Give again, exactly as written, each line of the material below starting at the line that contains "The width and height of the screenshot is (840, 538)." and ending at the line that contains "Task: Open the post timestamp 昨天 03:28". Both ends count, and no other line does.

Records shown –
■ ■ ■ ■ ■
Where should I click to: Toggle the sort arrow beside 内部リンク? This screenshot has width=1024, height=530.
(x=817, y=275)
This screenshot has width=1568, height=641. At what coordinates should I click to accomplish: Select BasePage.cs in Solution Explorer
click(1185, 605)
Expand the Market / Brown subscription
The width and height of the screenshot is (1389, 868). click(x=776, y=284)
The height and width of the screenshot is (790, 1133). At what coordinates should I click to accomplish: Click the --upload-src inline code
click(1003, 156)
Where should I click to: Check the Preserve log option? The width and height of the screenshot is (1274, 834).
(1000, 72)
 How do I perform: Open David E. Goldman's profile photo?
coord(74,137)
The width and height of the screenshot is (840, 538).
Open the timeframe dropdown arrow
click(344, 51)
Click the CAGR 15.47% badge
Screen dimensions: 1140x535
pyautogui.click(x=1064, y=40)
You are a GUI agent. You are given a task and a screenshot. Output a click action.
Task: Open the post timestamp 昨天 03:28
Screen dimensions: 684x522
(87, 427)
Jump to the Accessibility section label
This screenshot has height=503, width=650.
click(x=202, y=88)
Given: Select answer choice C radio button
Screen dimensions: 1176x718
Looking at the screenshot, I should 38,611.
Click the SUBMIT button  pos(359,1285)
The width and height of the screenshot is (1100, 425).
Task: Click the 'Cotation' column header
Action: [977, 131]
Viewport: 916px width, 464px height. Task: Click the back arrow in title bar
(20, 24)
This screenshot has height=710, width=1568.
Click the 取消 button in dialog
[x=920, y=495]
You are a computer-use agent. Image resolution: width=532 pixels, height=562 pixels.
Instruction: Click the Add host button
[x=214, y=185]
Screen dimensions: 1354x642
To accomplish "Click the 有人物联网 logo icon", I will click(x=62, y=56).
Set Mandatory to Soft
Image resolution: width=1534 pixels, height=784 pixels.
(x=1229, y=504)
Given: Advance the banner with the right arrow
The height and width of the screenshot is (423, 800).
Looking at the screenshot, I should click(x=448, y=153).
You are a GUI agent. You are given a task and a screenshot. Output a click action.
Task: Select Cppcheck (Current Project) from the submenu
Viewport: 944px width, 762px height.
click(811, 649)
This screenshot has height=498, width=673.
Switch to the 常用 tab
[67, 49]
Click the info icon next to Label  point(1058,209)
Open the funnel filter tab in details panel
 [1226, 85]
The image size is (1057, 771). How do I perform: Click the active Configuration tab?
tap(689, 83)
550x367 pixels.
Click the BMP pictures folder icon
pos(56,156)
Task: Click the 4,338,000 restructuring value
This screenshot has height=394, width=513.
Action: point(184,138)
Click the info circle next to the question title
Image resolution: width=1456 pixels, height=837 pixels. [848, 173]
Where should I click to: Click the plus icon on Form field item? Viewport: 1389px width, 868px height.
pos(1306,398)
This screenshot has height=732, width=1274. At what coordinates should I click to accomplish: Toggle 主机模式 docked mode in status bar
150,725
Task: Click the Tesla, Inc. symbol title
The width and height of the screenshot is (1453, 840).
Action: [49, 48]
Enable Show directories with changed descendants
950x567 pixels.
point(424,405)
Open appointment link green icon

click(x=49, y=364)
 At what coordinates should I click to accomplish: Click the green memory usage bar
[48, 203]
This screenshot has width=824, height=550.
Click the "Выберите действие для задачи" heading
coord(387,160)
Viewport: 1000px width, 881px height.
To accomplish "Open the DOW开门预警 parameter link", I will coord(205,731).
■ ■ ■ ■ ■
Response below –
The width and height of the screenshot is (840, 538).
Open the timeframe dropdown arrow
click(344, 51)
Click the CAGR 15.47% badge
Screen dimensions: 1140x535
pyautogui.click(x=1064, y=40)
You are a GUI agent. You are given a task and a screenshot. Output a click action.
Task: Open the post timestamp 昨天 03:28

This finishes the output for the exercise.